Jordan: Yeah. Thank you so much for having me. I'm so excited.
Abbie: Good. I'm excited too. And as you know, today we are, well, we're going to do our best to cover the last three themes together. And that is Relationships, Moral Forces, and Conflict. Particularly, I'm hoping that we can learn from you as a family communication scholar. Just as a brief recap- if I could distill these last three themes into one thing each, I want us to remember that relationships are co-created, that moral forces are essentially the ‘shoulds’ in our life, and conflict does not always have to feel so bad. So keeping that in mind, Jordan, what do you see the relationship between Relationships, Moral Forces, and Conflict being?
Jordan: Yeah, absolutely. So all three of these- from a communication perspective- they're really intricately related with one another. And so moral forces being like the ‘should’ guides a lot of how we co-create our relationships.

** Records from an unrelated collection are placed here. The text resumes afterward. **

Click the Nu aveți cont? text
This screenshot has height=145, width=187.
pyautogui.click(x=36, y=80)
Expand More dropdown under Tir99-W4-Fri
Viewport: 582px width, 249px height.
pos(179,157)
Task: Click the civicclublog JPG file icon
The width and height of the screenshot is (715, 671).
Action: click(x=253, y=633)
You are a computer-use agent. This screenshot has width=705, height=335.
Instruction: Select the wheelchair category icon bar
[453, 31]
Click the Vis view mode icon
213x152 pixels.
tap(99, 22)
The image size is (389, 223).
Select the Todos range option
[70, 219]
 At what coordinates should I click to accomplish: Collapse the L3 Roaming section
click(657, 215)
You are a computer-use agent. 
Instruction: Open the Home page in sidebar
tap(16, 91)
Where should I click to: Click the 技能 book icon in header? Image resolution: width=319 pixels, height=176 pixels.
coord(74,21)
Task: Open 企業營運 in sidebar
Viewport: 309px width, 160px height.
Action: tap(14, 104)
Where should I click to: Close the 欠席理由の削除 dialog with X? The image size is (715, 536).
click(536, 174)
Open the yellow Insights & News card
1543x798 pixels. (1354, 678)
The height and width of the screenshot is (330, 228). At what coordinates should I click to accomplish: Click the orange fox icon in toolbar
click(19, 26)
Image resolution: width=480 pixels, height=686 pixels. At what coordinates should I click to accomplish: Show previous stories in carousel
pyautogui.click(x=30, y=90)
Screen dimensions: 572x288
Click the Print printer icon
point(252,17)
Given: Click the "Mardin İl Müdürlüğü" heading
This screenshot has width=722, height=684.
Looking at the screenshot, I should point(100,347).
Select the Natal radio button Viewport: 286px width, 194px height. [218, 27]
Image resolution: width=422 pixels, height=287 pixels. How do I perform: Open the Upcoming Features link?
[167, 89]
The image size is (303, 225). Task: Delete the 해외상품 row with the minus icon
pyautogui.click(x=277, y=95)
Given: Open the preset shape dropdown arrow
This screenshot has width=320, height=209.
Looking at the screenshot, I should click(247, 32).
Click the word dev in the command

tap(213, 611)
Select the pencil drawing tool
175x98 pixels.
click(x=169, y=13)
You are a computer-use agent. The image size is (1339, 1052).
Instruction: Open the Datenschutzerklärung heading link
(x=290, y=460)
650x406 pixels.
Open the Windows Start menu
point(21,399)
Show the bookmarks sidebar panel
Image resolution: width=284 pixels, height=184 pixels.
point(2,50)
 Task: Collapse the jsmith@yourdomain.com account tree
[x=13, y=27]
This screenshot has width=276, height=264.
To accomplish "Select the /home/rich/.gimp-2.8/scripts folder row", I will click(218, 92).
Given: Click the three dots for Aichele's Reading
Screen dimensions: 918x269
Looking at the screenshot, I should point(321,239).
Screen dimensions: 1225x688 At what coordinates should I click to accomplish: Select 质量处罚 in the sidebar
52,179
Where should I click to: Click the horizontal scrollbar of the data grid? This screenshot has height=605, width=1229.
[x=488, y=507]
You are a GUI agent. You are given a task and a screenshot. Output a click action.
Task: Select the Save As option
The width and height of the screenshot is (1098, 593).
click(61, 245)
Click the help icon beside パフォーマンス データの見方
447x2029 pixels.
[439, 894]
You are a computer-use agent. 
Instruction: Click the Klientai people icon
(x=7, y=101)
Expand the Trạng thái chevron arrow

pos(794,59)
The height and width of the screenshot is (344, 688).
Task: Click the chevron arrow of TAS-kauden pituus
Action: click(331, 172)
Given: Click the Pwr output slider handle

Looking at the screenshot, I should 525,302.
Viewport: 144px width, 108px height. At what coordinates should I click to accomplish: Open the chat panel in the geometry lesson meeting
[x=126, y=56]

And, and in fact, like from my kind of theoretical perspective, moral forces are, they're almost like another person that's in our relationship, shaping our relationship. And so of course with conflict, what we ‘should’ be doing or how our relationships ‘should’ look is often a guiding force of how we behave and communicate in conflict.
And the scary thing I think about all three of these things is that we take for granted what they have to look like. So kind of like that unacknowledged, almost unintentional aspect. So if you have a romantic partner or a child, we have an image and we don't even really know where it comes from, like consciously. It's because, you know, years of socialization about what that relationship should look like. And should is the key part here.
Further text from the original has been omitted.